-------- Raw data --------

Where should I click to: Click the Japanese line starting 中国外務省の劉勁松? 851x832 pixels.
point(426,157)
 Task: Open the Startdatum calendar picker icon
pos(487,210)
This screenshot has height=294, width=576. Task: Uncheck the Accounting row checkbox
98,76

--------
-------- Raw data --------

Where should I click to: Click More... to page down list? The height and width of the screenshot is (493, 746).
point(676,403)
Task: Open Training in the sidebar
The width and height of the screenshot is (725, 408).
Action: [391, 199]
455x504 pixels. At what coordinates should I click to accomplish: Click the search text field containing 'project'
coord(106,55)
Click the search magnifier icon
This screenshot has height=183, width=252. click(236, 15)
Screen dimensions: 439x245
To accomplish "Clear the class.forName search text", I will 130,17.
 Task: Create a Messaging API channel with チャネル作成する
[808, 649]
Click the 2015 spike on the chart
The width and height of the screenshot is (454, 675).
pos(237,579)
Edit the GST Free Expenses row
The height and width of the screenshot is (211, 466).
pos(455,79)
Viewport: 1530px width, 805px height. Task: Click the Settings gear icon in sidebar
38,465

--------
-------- Raw data --------

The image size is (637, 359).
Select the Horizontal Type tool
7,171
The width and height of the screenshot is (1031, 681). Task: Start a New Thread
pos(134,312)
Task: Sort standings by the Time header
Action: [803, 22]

--------

§ **Problem**
Rewrite the lines from the one with "The width and height of the screenshot is (1031, 681)." to the one with "Action: [803, 22]", replacing "New Thread" with "New Topic" and leaving all else unchanged. Give only those lines.

§ **Complete answer**
The width and height of the screenshot is (1031, 681). Task: Start a New Topic
pos(134,312)
Task: Sort standings by the Time header
Action: [803, 22]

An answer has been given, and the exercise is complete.